WORK TO COMPLETE
All lines from the one containing "Given: Click the -2.46 volume value control" through the end of the data below are to be repeated exactly, with pictures left out.

RECORD SET
☆ ☆ ☆ ☆ ☆
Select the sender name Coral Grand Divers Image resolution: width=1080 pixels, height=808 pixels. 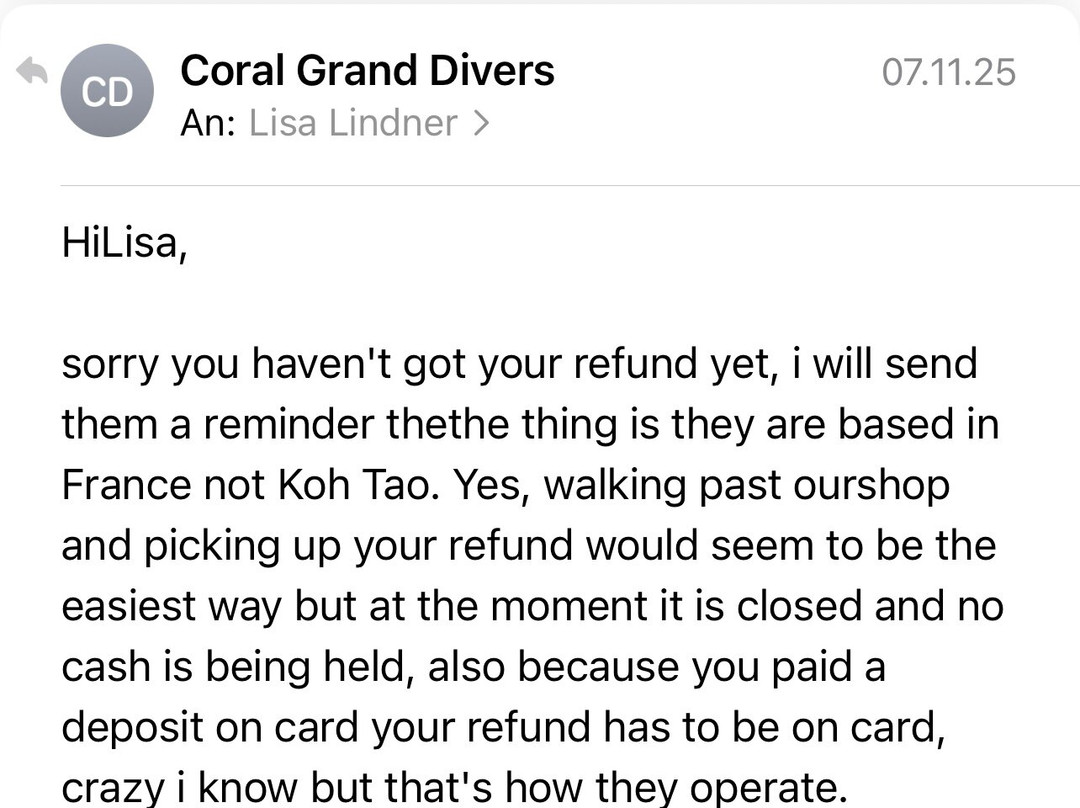(367, 69)
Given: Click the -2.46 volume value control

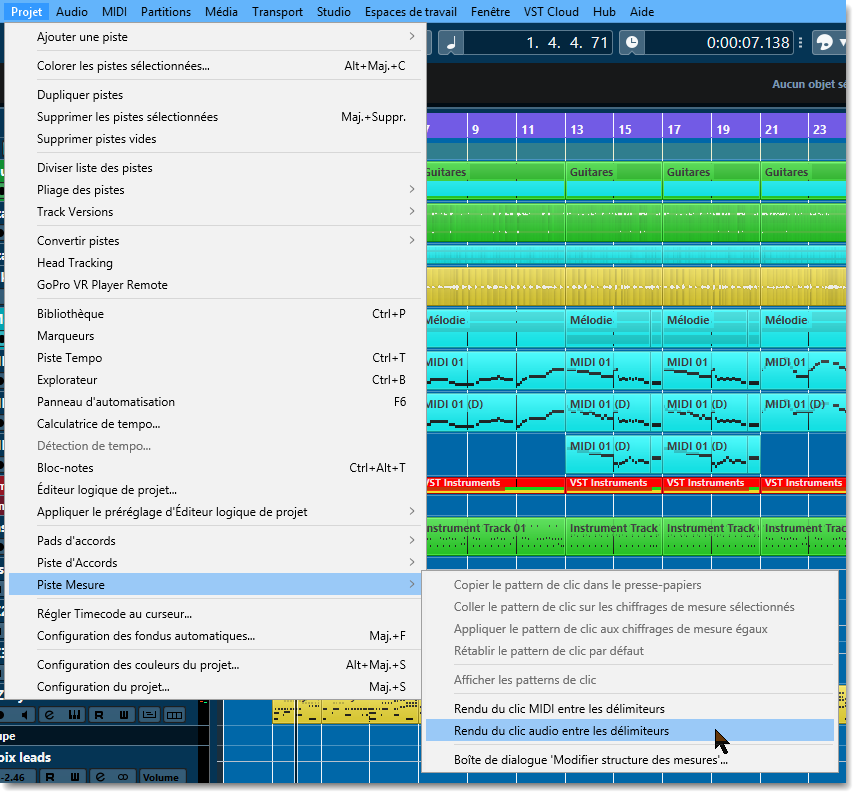Looking at the screenshot, I should click(12, 776).
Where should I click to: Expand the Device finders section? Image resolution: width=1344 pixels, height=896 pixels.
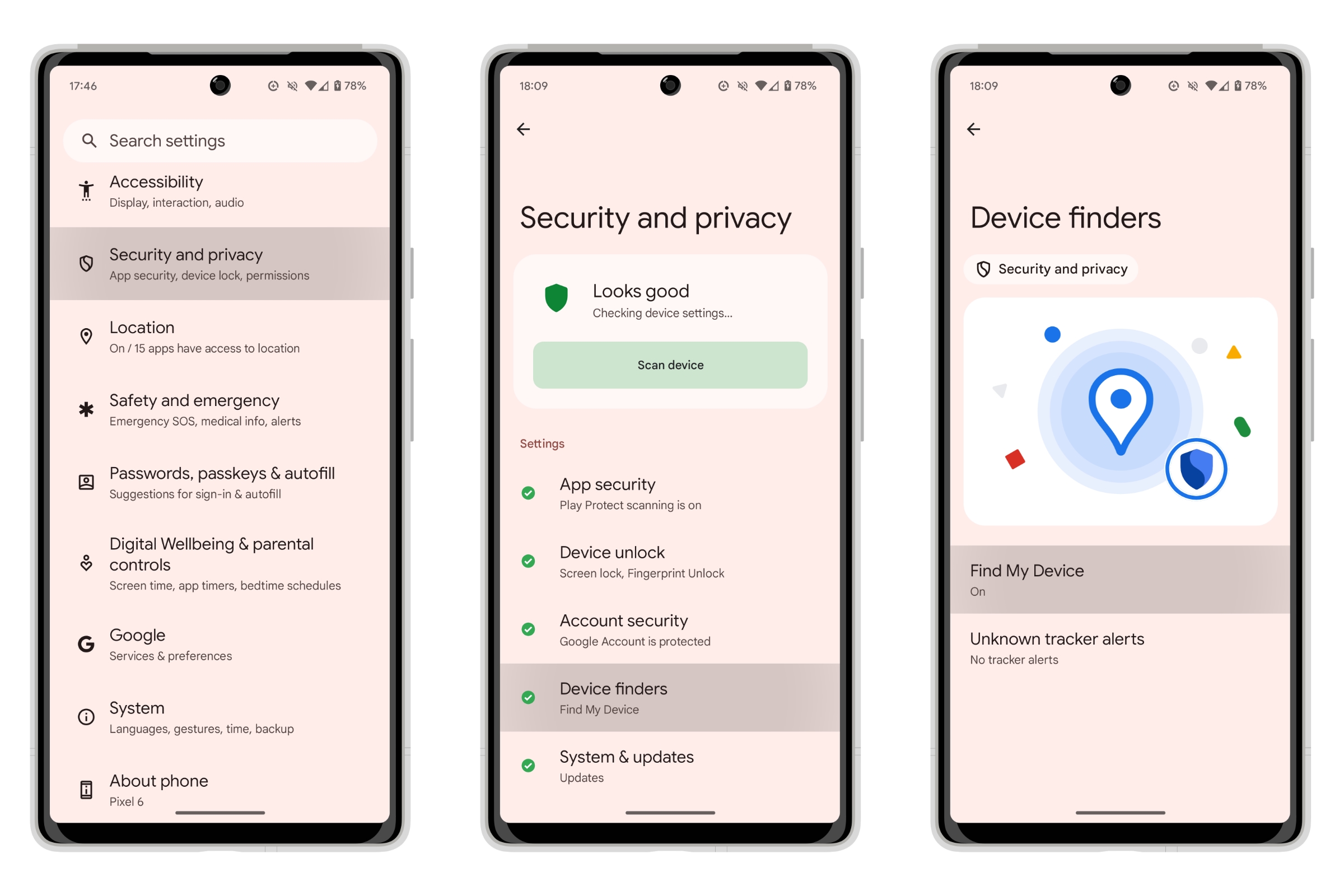(672, 699)
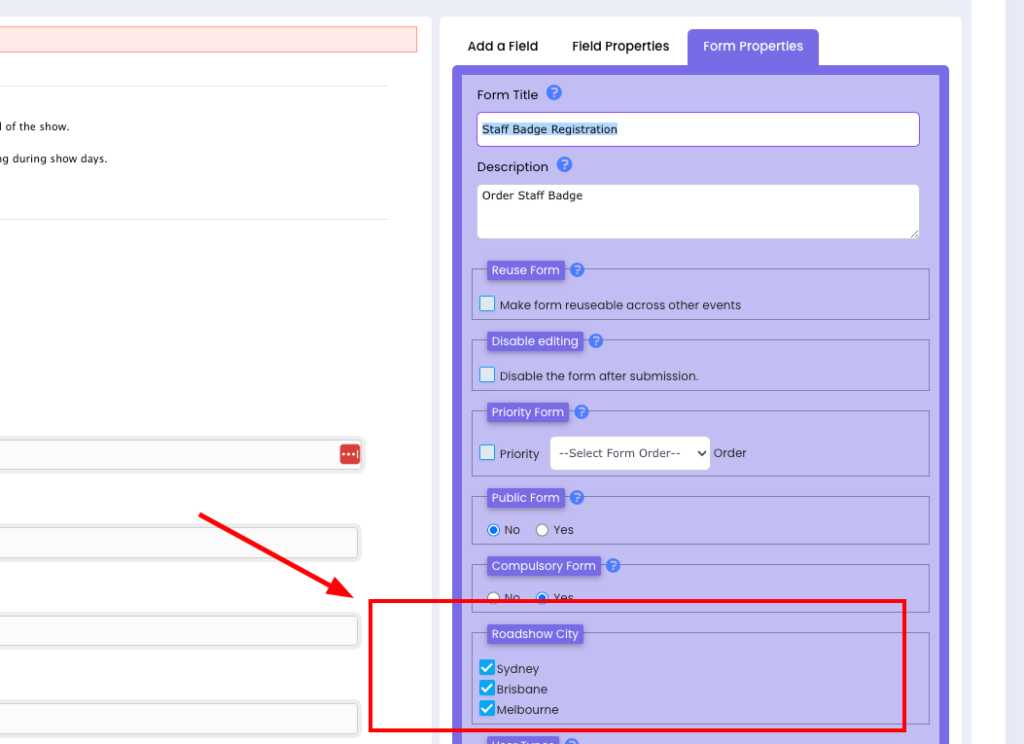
☆ ☆ ☆ ☆ ☆
THE COMPLETED TASK
Given: Click the -2.46 volume value control

Looking at the screenshot, I should click(12, 776).
Where should I click to: Expand the Device finders section? Image resolution: width=1344 pixels, height=896 pixels.
(672, 699)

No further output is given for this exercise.